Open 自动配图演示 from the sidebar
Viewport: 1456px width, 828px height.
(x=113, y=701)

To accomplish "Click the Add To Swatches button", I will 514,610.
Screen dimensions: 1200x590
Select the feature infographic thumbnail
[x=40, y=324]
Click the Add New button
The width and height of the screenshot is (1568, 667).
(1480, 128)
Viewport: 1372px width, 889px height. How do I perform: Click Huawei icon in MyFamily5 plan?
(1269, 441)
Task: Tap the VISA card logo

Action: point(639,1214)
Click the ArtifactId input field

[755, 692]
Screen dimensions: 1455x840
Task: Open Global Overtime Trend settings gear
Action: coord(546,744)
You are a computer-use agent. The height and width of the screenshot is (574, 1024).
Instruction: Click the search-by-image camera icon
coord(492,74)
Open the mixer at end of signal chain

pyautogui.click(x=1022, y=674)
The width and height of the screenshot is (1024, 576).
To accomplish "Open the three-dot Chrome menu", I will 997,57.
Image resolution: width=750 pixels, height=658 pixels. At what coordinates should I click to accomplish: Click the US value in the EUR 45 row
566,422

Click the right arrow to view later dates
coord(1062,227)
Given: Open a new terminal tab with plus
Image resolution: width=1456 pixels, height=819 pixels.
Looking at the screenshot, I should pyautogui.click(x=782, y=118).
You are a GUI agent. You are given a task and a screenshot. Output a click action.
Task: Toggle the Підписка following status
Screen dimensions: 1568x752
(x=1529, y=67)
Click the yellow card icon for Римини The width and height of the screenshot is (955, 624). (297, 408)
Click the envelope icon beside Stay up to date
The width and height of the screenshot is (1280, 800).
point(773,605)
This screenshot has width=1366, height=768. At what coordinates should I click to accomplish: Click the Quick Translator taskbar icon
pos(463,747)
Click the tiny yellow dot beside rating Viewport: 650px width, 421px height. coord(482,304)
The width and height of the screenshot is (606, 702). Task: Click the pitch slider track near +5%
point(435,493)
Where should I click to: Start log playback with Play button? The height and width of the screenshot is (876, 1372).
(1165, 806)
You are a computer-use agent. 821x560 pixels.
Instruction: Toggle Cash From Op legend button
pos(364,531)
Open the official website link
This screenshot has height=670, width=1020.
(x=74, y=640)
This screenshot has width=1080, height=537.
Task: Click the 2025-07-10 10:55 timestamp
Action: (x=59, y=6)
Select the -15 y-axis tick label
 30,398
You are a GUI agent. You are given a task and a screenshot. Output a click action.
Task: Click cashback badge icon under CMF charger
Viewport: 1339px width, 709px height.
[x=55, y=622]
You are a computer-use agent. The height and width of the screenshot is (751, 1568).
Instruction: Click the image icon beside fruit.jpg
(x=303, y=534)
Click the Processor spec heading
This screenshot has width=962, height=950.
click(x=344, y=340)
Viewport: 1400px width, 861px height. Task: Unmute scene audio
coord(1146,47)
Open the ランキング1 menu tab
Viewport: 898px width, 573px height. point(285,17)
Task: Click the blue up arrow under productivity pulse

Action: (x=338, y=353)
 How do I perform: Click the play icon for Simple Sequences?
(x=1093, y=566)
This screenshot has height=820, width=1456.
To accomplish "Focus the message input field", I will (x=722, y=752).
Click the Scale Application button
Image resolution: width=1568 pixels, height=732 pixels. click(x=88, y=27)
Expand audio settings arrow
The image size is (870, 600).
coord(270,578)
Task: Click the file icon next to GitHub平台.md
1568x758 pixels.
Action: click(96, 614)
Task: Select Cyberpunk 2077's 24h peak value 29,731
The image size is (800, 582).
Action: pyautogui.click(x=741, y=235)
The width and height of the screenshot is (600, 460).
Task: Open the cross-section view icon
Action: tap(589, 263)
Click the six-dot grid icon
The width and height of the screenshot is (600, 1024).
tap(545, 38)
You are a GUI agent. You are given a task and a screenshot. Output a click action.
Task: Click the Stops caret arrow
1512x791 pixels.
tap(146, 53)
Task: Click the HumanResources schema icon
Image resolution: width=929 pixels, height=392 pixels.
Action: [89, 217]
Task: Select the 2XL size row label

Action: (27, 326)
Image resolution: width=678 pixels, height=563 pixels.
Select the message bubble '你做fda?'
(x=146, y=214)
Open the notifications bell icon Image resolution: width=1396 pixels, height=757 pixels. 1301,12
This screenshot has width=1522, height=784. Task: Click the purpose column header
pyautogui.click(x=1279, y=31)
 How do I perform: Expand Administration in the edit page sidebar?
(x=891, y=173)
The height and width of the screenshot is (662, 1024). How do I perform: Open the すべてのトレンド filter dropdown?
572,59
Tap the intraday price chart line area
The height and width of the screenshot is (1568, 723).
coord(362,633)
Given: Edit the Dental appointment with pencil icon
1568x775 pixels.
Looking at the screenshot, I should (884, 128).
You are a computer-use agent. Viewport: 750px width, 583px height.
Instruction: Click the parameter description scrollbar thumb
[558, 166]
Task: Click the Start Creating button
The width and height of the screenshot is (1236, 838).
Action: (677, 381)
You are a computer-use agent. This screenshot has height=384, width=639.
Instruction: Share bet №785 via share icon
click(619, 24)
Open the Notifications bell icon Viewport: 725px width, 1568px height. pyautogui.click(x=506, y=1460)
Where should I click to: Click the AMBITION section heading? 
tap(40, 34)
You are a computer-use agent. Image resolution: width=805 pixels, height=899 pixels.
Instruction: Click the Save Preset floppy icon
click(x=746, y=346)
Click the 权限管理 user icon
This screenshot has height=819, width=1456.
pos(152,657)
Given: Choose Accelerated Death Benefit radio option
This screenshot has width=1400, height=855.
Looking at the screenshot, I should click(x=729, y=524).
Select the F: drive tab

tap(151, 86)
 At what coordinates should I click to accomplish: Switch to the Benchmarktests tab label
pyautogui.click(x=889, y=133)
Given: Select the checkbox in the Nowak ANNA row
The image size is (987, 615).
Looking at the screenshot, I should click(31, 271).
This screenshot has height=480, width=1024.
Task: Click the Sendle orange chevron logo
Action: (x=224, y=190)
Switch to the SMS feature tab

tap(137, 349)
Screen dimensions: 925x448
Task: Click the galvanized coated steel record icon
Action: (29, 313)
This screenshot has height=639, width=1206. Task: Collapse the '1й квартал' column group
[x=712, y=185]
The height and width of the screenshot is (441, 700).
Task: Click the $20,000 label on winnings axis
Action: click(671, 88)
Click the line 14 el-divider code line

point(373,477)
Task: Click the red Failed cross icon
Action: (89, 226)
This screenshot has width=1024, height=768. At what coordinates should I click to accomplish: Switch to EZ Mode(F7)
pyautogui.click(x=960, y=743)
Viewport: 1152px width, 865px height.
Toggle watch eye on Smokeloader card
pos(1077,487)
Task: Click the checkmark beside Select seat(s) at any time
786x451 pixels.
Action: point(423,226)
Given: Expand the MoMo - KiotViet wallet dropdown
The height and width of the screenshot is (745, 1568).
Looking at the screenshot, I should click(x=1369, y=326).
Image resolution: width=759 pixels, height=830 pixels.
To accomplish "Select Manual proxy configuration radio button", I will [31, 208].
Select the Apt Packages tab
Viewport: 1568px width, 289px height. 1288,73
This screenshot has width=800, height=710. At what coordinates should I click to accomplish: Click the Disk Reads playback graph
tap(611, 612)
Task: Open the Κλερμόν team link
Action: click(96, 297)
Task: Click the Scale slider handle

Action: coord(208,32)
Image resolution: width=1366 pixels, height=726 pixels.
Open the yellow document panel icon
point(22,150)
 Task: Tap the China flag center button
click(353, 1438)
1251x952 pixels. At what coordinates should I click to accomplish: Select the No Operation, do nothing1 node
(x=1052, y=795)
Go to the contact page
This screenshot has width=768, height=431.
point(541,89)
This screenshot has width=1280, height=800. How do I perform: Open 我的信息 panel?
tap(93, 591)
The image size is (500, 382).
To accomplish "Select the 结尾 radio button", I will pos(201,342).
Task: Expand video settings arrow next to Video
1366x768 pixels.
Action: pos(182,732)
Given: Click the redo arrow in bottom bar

━━━━━━━━

▶ [STATED GOAL]:
Recast the part of the listing that opens with the line containing "Open the Notifications bell icon Viewport: 725px" and closes with the line containing "pos(1077,487)" as a JSON list of strings, one string per line with blank lines omitted.

▶ [SOLUTION TO THIS TASK]:
[
  "Open the Notifications bell icon Viewport: 725px width, 1568px height. pyautogui.click(x=506, y=1460)",
  "Where should I click to: Click the AMBITION section heading? ",
  "tap(40, 34)",
  "You are a computer-use agent. Image resolution: width=805 pixels, height=899 pixels.",
  "Instruction: Click the Save Preset floppy icon",
  "click(x=746, y=346)",
  "Click the 权限管理 user icon",
  "This screenshot has height=819, width=1456.",
  "pos(152,657)",
  "Given: Choose Accelerated Death Benefit radio option",
  "This screenshot has width=1400, height=855.",
  "Looking at the screenshot, I should click(x=729, y=524).",
  "Select the F: drive tab",
  "tap(151, 86)",
  " At what coordinates should I click to accomplish: Switch to the Benchmarktests tab label",
  "pyautogui.click(x=889, y=133)",
  "Given: Select the checkbox in the Nowak ANNA row",
  "The image size is (987, 615).",
  "Looking at the screenshot, I should click(31, 271).",
  "This screenshot has height=480, width=1024.",
  "Task: Click the Sendle orange chevron logo",
  "Action: (x=224, y=190)",
  "Switch to the SMS feature tab",
  "tap(137, 349)",
  "Screen dimensions: 925x448",
  "Task: Click the galvanized coated steel record icon",
  "Action: (29, 313)",
  "This screenshot has height=639, width=1206. Task: Collapse the '1й квартал' column group",
  "[x=712, y=185]",
  "The height and width of the screenshot is (441, 700).",
  "Task: Click the $20,000 label on winnings axis",
  "Action: click(671, 88)",
  "Click the line 14 el-divider code line",
  "point(373,477)",
  "Task: Click the red Failed cross icon",
  "Action: (89, 226)",
  "This screenshot has width=1024, height=768. At what coordinates should I click to accomplish: Switch to EZ Mode(F7)",
  "pyautogui.click(x=960, y=743)",
  "Viewport: 1152px width, 865px height.",
  "Toggle watch eye on Smokeloader card",
  "pos(1077,487)"
]